Disclaimer: The information provided herein does not constitute financial advice. All content is presented solely for educational purposes.

Introduction

This is the fifth and the last part of my blog series on reinforcement learning for crypto trading.

This blog post explains my approach to live trading on Bybit testnet.

As I mentioned in Part 0: Introduction, my main goal is to connect with potential employers or investors and ultimately become a professional quant.

Prerequisites

Choosing a cryptocurrency exchange

Once we are satisfied with the backtesting results on the validation dataset, the next step is to move to a real exchange. Crypto exchanges provide a great option if you want to test your strategy but don’t want to lose real money, so-called Testnets. The network trading real money is called Mainnet. I conducted thorough research to identify which exchange would best suit my needs. The winner is Bybit because its testnet UI, API and Last price are almost identical to the Bybit mainnet exchange. It also offers lower fees for perpetual futures trading than most crypto exchanges.

The Last price is used for exchange settlements, not the Market or Index price. This is a problem with the Binance testnet. The last price on the Binance testnet is a mess, so realized_pnl and other account parameters calculated during trading are unreliable if fetched via Binance API and not calculated explicitly in the environment.

FTM last price on Binance testnet; image by author

On the other hand, the Bybit testnet has large, unrealistic spikes in BTC and ETH last prices, which can skew trading results.

BTC last price on Bybit testnet; image by author

However, there is no such problem with altcoins. For altcoins such as FTM, the Bybit mainnet and testnet price charts are almost identical (except for volume). For the live trading environment, we only need the Last price so the exchange calculates all account parameters correctly; candlesticks and volume are scrapped from Bybit mainnet even though trades are executed on the testnet.

FTM price on Bybit mainnet (left) and testnet (right); image by author

Another good feature of the Bybit testnet is that you can change the api_key, api_secret, and testnet flag without any other code changes and start trading immediately on the mainnet:

from pybit.unified_trading import HTTP

session = HTTP(testnet=False, api_key="...", api_secret="...")

If I were trading BTC or ETH, I would change my stack: Glassnode as the on-chain data provider instead of Santiment and the Deribit exchange instead of Bybit because the Deribit testnet does not have the aforementioned problems and Glassnode has a more comprehensive set of metrics for BTC and ETH.

Since the Last price slightly deviates on mainnet and testnet, the trading results on both networks would be slightly different. The skew is negligible and up to 0.1% per episode (2 weeks) because my strategy is not high-frequency.

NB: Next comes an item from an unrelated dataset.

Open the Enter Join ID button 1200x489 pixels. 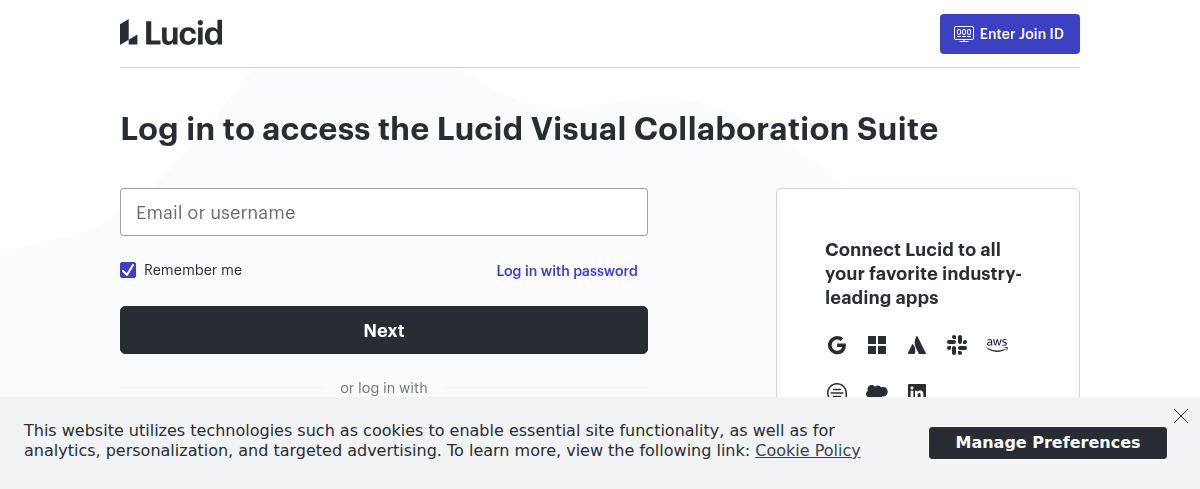point(1010,34)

The environment I coded used for training and backtesting is also not one-to-one identical to the real exchange. I compared agent returns from online data (real-time trading on the Bybit testnet) and offline data sets (collected over the same time period) evaluated using my backtesting framework discussed in Part 4: Backtesting. Returns may deviate by up to 0.5% per episode in both directions up and down since the learning environment does not capture all the processes occurring on the exchange under the hood.

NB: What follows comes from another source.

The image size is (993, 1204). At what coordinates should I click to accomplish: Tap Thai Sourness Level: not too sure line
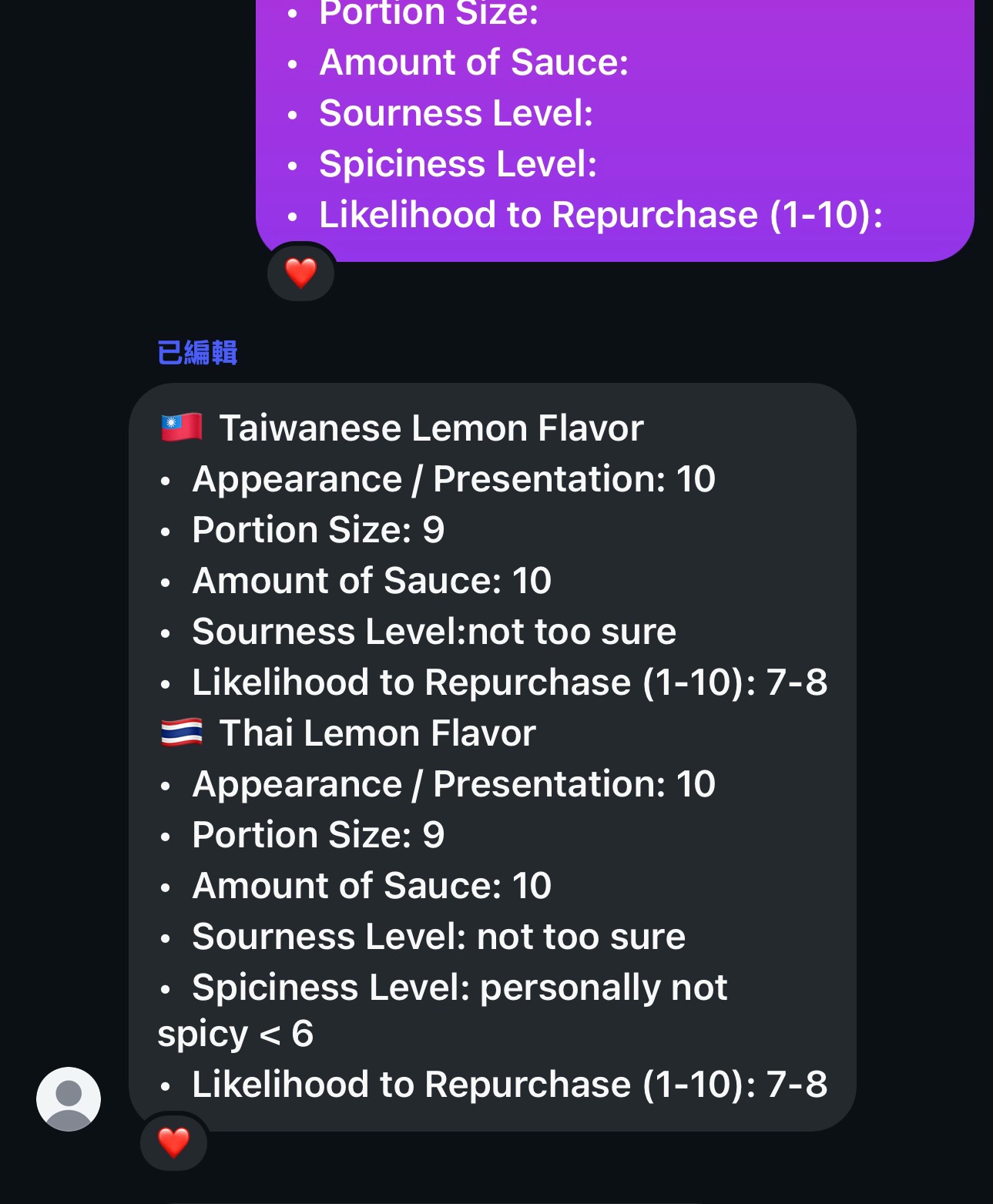point(438,937)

No universal strategy fits all market regimes, so I typically deploy multiple bots (with different policies). Each policy is represented by a checkpoint saved during different training runs and after a different number of training epochs. This diversifies sources of profit in different market conditions and reduces risks. Even if one bot fails, the average return will still be positive.

Bybit allows you to have up to 20 sub-accounts under your main account. You can deploy one bot per subaccount; each bot can read the metrics_outfile.npy file stored on disk every 1 hour and call the API corresponding to its own subaccount. I deploy my bots on the Google Cloud Platform.

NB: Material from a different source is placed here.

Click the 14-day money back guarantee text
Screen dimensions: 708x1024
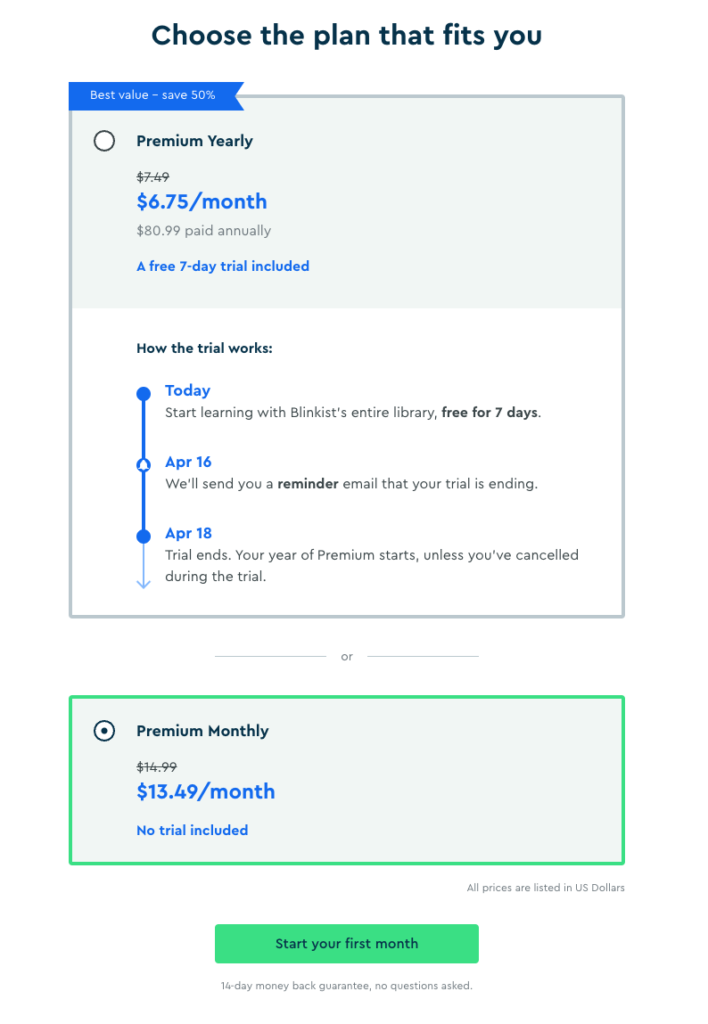pyautogui.click(x=346, y=985)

List of commands to start collecting live data (last 1 week of data from the current timestamp) and store them on disk every hour:

python scraper_binance.py --coins "BTC,ETH,FTM" --resolutions "1h,1d" --endpoint_file_paths "./data/endpoints_file_path_binance.json" --save_folder "./data/test/binance/live" --mode "live"
python scraper_bybit.py --coins "BTC,ETH,FTM" --resolutions "1h,1d" --endpoint_file_paths "./data/endpoints_file_path_bybit.json" --save_folder "./data/test/bybit/live" --mode "live"
python scraper_santiment.py --coins "BTC,ETH,FTM" --resolutions "1h,24h" --endpoint_file_paths "./data/endpoints_file_path_santiment.json" --save_folder "./data/test/santiment/live" --mode "live"

Results

I do not publish code for live trading. If you are interested in it or would like to see more trading results, please contact me directly. In short, training_env.py should be modified to interact with Bybit API, and the data preprocessing pipeline should be changed to work with live online data rather than offline historical datasets.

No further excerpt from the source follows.